Goal: Return every one of the records below word for word, with no changes.

★ ★ ★ ★

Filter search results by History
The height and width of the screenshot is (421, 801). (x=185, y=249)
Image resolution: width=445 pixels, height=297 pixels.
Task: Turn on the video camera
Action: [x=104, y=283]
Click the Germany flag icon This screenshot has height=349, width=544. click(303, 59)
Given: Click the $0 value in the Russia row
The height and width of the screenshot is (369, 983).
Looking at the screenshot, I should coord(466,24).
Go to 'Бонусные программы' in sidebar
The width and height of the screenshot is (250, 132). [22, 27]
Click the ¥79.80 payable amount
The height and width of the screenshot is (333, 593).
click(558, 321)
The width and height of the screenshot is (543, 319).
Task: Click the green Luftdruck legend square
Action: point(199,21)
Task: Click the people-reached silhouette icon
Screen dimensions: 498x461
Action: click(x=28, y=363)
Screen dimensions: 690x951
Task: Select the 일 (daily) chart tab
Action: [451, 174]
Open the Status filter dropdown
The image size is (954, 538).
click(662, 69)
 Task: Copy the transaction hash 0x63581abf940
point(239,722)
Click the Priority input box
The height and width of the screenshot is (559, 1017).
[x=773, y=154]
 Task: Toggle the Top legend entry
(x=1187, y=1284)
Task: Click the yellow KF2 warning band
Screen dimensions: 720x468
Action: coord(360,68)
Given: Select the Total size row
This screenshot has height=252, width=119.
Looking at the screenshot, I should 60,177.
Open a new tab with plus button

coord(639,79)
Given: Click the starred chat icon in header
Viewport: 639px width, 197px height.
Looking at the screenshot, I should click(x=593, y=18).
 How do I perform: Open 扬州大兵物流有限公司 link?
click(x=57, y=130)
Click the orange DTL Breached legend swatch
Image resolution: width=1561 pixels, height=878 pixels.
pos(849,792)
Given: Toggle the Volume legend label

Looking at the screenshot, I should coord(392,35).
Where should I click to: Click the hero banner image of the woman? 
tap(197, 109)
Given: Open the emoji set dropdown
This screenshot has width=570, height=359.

★ ★ ★ ★

Task output:
Filter search results by History
The height and width of the screenshot is (421, 801). (x=185, y=249)
Image resolution: width=445 pixels, height=297 pixels.
Task: Turn on the video camera
Action: [x=104, y=283]
Click the Germany flag icon This screenshot has height=349, width=544. click(303, 59)
Given: Click the $0 value in the Russia row
The height and width of the screenshot is (369, 983).
Looking at the screenshot, I should coord(466,24).
Go to 'Бонусные программы' in sidebar
The width and height of the screenshot is (250, 132). [22, 27]
Click the ¥79.80 payable amount
The height and width of the screenshot is (333, 593).
click(558, 321)
The width and height of the screenshot is (543, 319).
Task: Click the green Luftdruck legend square
Action: point(199,21)
Task: Click the people-reached silhouette icon
Screen dimensions: 498x461
Action: click(x=28, y=363)
Screen dimensions: 690x951
Task: Select the 일 (daily) chart tab
Action: [451, 174]
Open the Status filter dropdown
The image size is (954, 538).
click(662, 69)
 Task: Copy the transaction hash 0x63581abf940
point(239,722)
Click the Priority input box
The height and width of the screenshot is (559, 1017).
[x=773, y=154]
 Task: Toggle the Top legend entry
(x=1187, y=1284)
Task: Click the yellow KF2 warning band
Screen dimensions: 720x468
Action: coord(360,68)
Given: Select the Total size row
This screenshot has height=252, width=119.
Looking at the screenshot, I should 60,177.
Open a new tab with plus button

coord(639,79)
Given: Click the starred chat icon in header
Viewport: 639px width, 197px height.
Looking at the screenshot, I should click(x=593, y=18).
 How do I perform: Open 扬州大兵物流有限公司 link?
click(x=57, y=130)
Click the orange DTL Breached legend swatch
Image resolution: width=1561 pixels, height=878 pixels.
pos(849,792)
Given: Toggle the Volume legend label

Looking at the screenshot, I should coord(392,35).
Where should I click to: Click the hero banner image of the woman? 
tap(197, 109)
Given: Open the emoji set dropdown
This screenshot has width=570, height=359.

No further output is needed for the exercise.